Dracula Untold zou de origin-story moeten zijn van een van de belangrijkste horrormythes ooit bedacht, maar draait uit op een bloedeloos cgi-spektakel.

Superman heeft z’n kryptonite, Spiderman z’n puberhormonen, en Dracula blijkt ook maar een mens. Wel eentje die als de vijftiende-eeuwse tiran Vlad the Impaler duizenden en duizenden mensen over de kling joeg om de orde in Transsylvanië te herstellen, maar dat zien wij alleen in gepolijste flashbacks waarin geen druppel bloed vergoten wordt. Wat we wel zien is een sympathieke Luke Evans als een huiselijke Vlad, die ondanks zijn onophoudelijk gefronste wenkbrauwen zielsveel van zijn vrouw en zoon houdt.

Dankzij die duizenden en duizenden doden die volgens de legende allemaal op palen gespietst werden, heerst al jaren rust en welvaart in Transsylvanië. Dat wil zeggen, tot de machtige Ottomaanse sultan Mehmed II aan de poort staat – gespeeld door de Britse acteur Dominic Cooper, die flink met een zelfbruinende crème heeft liggen stoeien – en duizend jongetjes voor zijn legers eist. Onder wie Vlads zoon. Anders is het oorlog.

Om de Turkse legers te kunnen verslaan, trekt Vlad de bergen in op zoek naar een monster met bovenmenselijke krachten, dat hij een paar dagen eerder toevallig tegen het lijf liep. Dat die krachten überhaupt overdraagbaar zijn door besmetting weet hij dan nog niet, wat de hele onderneming nogal vaag maakt. Enfin, deze oervampier zat daar blijkbaar al een tijdje op Vlad te wachten, en biedt hem een driedaagse proefperiode als vampier annex supermens aan, die permanent wordt als Vlad zich niet weet te beheersen en bloed drinkt. Na de gebruikelijke gewetenswroeging accepteert Vlad, al was het maar omdat het in het scenario stond.
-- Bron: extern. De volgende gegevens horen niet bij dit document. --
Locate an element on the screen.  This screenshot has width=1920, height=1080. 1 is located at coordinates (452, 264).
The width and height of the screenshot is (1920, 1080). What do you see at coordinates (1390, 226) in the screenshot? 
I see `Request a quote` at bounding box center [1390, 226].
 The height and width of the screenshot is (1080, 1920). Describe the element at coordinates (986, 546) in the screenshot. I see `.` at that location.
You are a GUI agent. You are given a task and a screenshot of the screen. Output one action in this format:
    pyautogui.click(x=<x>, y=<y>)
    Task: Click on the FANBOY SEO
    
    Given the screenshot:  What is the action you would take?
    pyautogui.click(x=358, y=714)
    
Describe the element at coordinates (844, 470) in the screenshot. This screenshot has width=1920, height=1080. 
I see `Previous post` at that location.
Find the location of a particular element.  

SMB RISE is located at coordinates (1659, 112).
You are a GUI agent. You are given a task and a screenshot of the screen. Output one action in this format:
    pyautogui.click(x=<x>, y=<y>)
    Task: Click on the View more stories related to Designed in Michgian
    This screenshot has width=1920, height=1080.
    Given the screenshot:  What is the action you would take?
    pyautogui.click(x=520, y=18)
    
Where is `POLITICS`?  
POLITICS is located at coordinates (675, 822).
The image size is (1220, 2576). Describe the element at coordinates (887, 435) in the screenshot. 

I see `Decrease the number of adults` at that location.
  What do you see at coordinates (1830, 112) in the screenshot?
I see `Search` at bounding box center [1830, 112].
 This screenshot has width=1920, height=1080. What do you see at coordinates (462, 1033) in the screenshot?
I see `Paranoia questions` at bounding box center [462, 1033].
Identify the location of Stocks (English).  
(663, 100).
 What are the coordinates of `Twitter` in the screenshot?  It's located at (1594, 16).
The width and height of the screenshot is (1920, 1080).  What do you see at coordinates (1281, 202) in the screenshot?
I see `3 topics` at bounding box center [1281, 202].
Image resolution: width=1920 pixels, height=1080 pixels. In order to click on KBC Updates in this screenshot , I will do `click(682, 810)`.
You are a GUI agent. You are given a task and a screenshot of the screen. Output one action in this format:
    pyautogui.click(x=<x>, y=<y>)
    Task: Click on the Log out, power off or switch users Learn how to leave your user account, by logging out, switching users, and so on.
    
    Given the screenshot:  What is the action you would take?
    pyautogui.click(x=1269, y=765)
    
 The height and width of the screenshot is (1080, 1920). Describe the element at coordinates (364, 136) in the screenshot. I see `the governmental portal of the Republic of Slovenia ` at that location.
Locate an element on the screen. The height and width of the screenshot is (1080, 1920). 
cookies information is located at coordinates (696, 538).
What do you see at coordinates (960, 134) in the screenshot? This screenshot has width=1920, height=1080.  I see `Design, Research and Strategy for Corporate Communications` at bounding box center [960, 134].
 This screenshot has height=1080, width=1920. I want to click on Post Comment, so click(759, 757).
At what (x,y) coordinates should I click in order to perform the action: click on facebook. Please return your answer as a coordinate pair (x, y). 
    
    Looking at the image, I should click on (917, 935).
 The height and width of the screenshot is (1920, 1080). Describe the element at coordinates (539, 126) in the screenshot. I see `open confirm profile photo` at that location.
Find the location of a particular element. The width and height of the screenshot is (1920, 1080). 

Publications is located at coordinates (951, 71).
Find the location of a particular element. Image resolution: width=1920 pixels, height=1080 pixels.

Honderd miljoen dollar kreeg debutant Gary Shore om een film te maken over de bekende bloedzuigende vampier. Zelfs in Hollywood nog steeds geen klein bedrag. Desondanks maakt Shore dezelfde fout als eerder de makers van Van Helsing en The Mummy en nog een dozijn flinterdunne fantasy flicks: een stortvloed aan goedkope cgi-effecten, zoveel anonieme tegenstanders dat het spietsen van nog een lichaam je helemaal niks meer doet en nul geduld voor karakterontwikkeling.

De beroerde regie wordt alleen overtroffen door het nog beroerdere scenario, waarin elke plotwending gekunsteld voelt en elk onsje drama onderstreept wordt met ijzig en op den duur lachwekkend geschreeuw. Erger nog: er vloeit geen druppel bloed in dit zielloze, voor een tienerpubliek gekuiste gotische sprookje, en voor een vampierenfilm is dat dodelijk.